> **What is expected**: Could you copy every one of the items below word for word, leaving out the pictures?
++++++++
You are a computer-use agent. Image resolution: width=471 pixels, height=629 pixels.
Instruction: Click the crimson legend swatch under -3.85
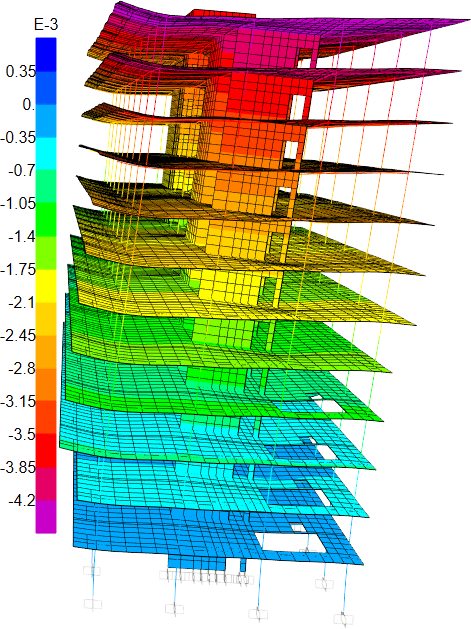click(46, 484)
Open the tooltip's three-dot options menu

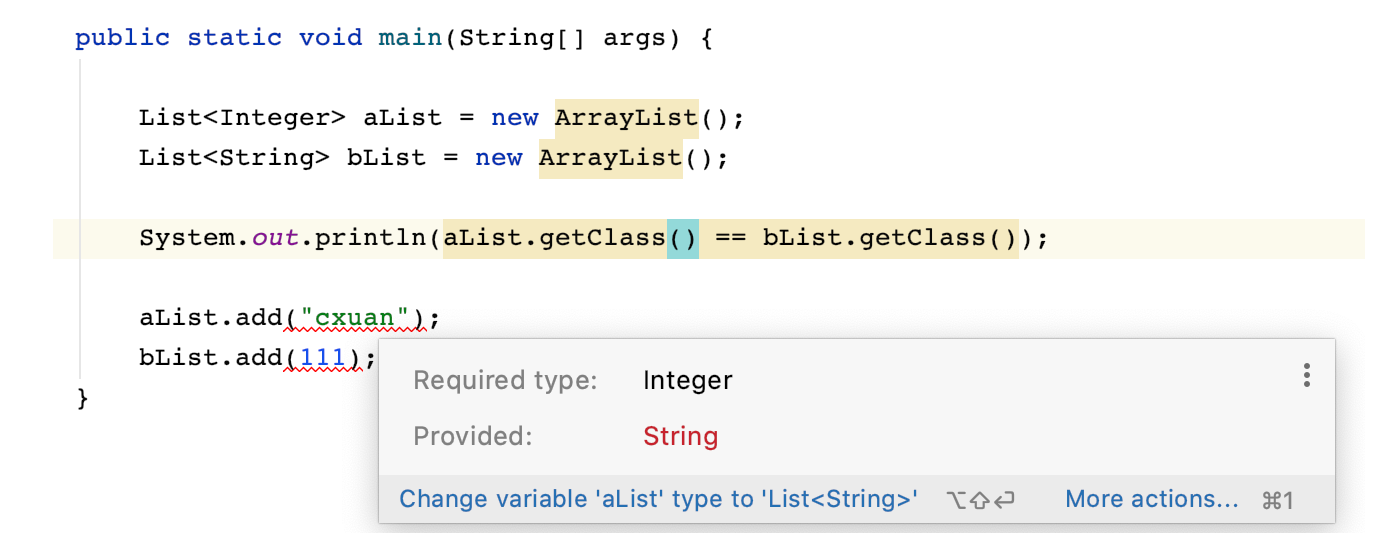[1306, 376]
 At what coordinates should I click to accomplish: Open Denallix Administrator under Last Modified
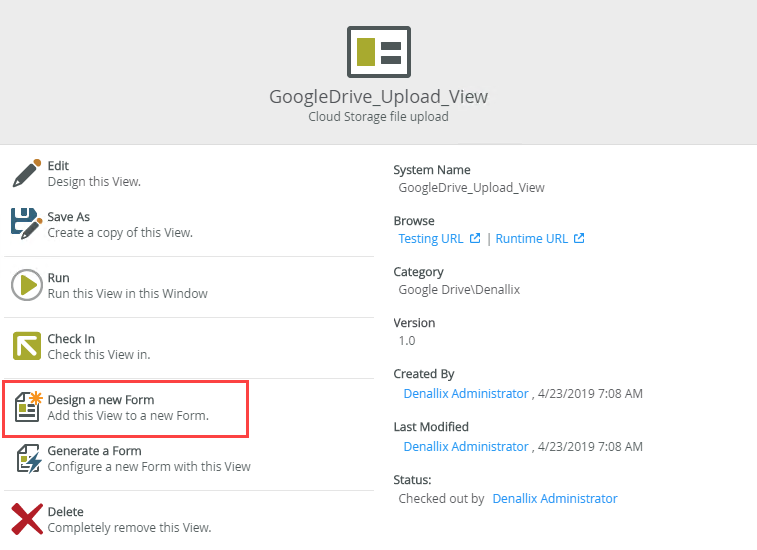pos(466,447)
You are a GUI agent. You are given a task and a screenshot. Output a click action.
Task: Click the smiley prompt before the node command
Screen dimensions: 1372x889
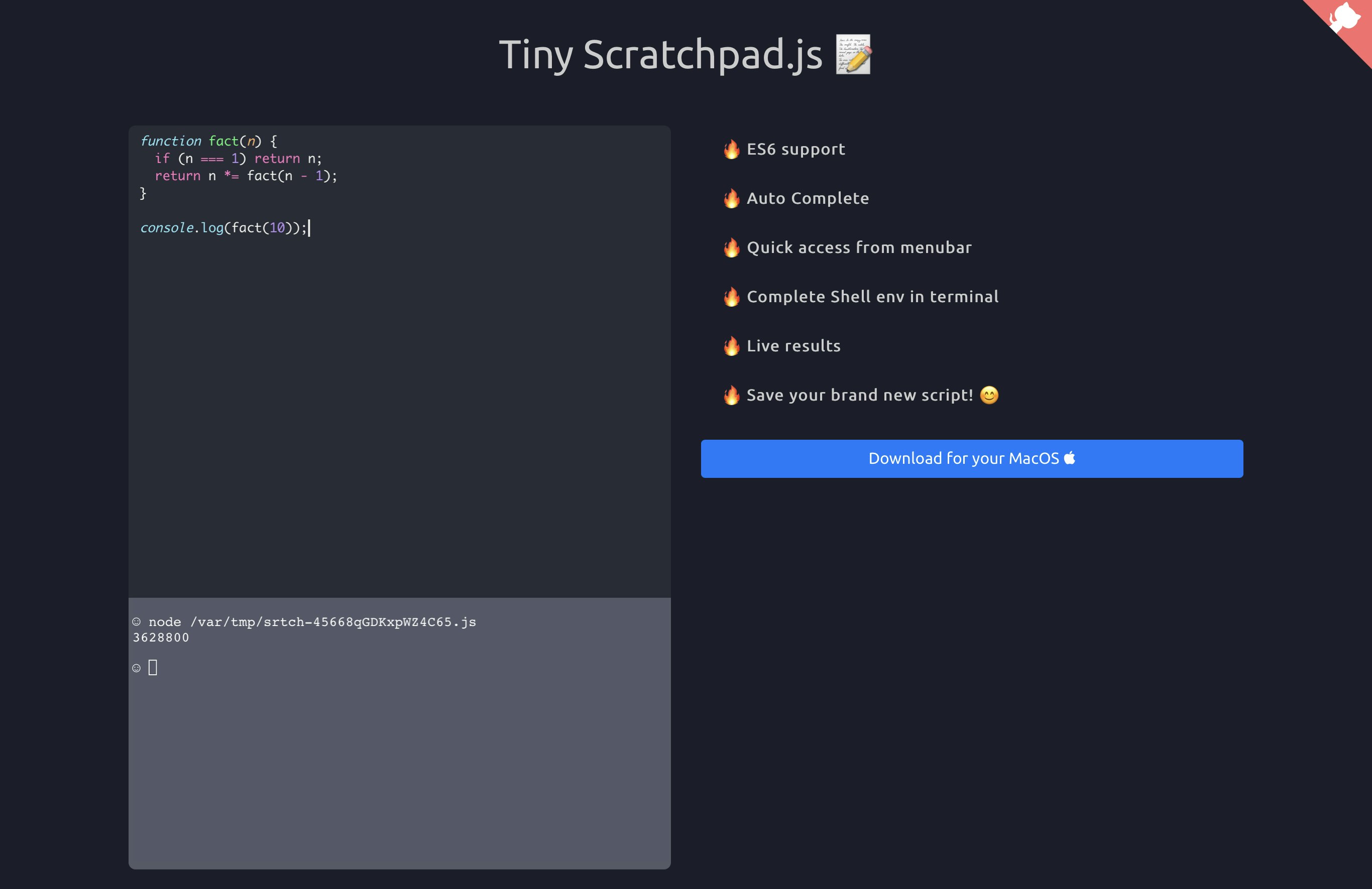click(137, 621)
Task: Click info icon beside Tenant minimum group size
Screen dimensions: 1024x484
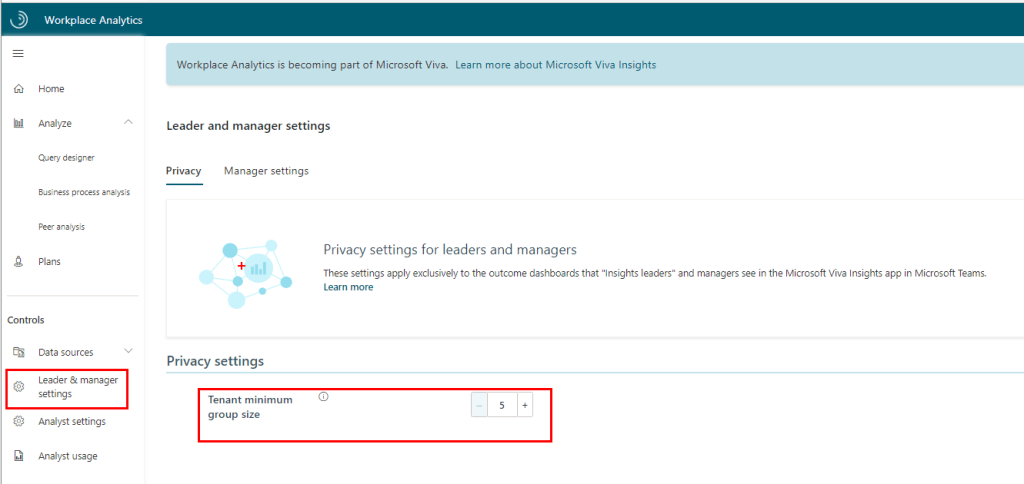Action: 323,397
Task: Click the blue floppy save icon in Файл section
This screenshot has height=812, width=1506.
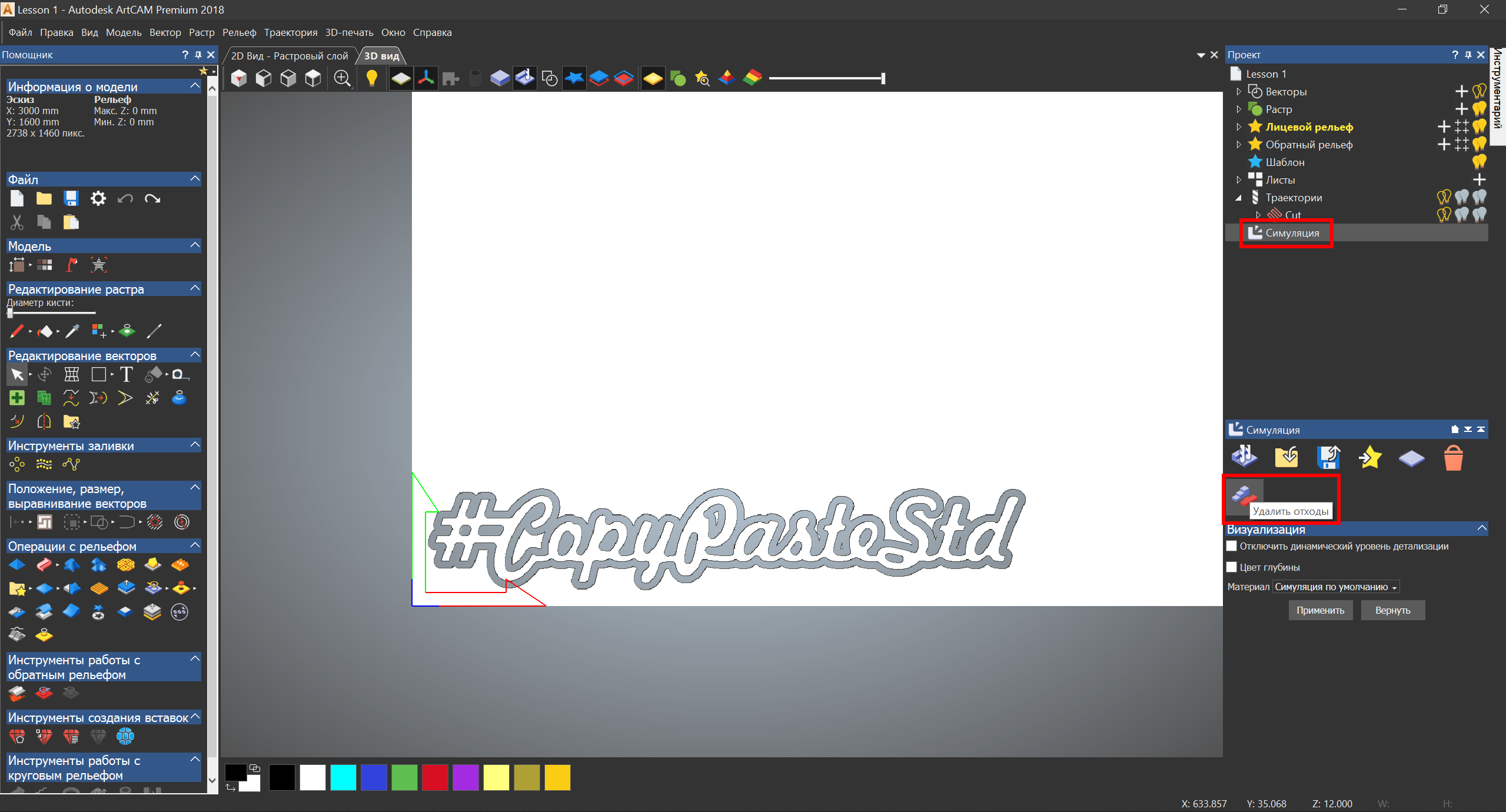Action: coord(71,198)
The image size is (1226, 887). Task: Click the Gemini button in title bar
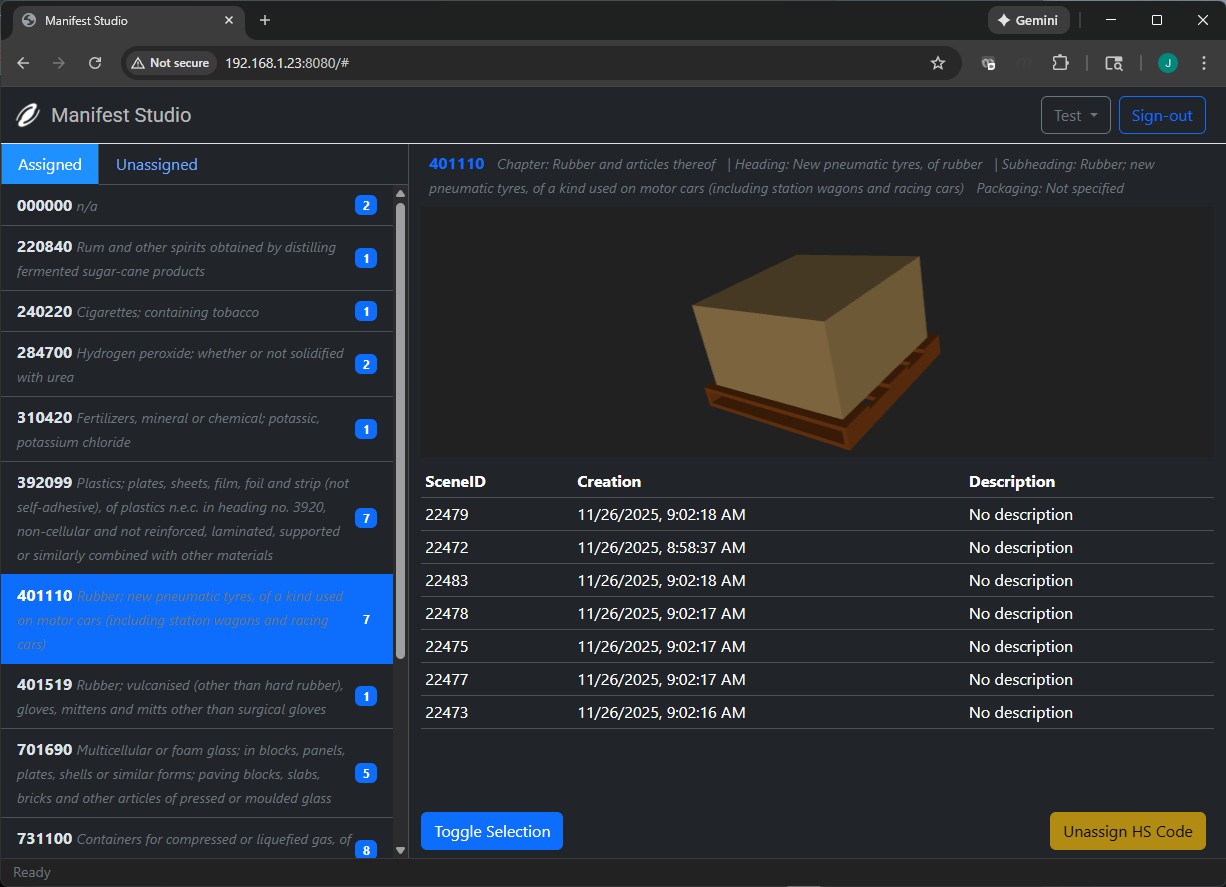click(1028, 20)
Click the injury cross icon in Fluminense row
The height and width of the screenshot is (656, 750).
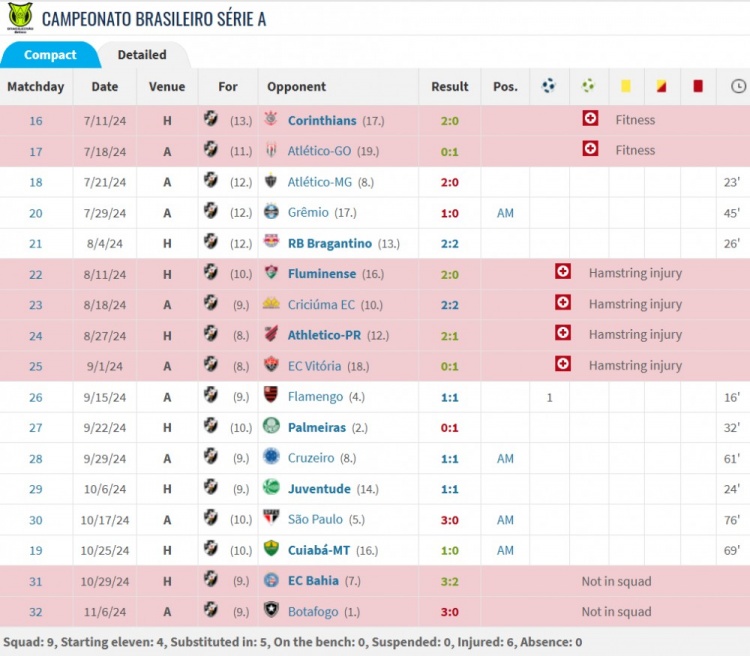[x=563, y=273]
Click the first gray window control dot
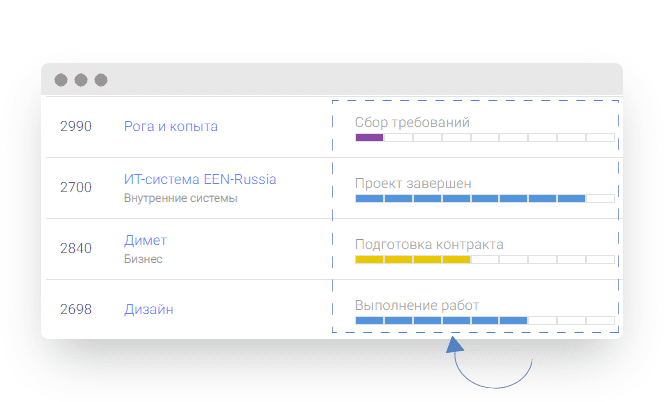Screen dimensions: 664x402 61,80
++++++++
> **The answer**:
You are a computer-use agent. Image resolution: width=471 pixels, height=629 pixels.
Instruction: Click the crimson legend swatch under -3.85
click(46, 484)
Open the tooltip's three-dot options menu

[1306, 376]
 At what coordinates should I click to accomplish: Open Denallix Administrator under Last Modified
pos(466,447)
You are a GUI agent. You are given a task and a screenshot. Output a click action.
Task: Click the smiley prompt before the node command
Screen dimensions: 1372x889
click(137, 621)
Task: Click info icon beside Tenant minimum group size
Screen dimensions: 1024x484
Action: 323,397
Task: Click the blue floppy save icon in Файл section
This screenshot has height=812, width=1506.
Action: coord(71,198)
The image size is (1226, 887). Task: Click the Gemini button in title bar
click(1028, 20)
Click the injury cross icon in Fluminense row
The height and width of the screenshot is (656, 750).
[x=563, y=273]
Click the first gray window control dot
Screen dimensions: 664x402 61,80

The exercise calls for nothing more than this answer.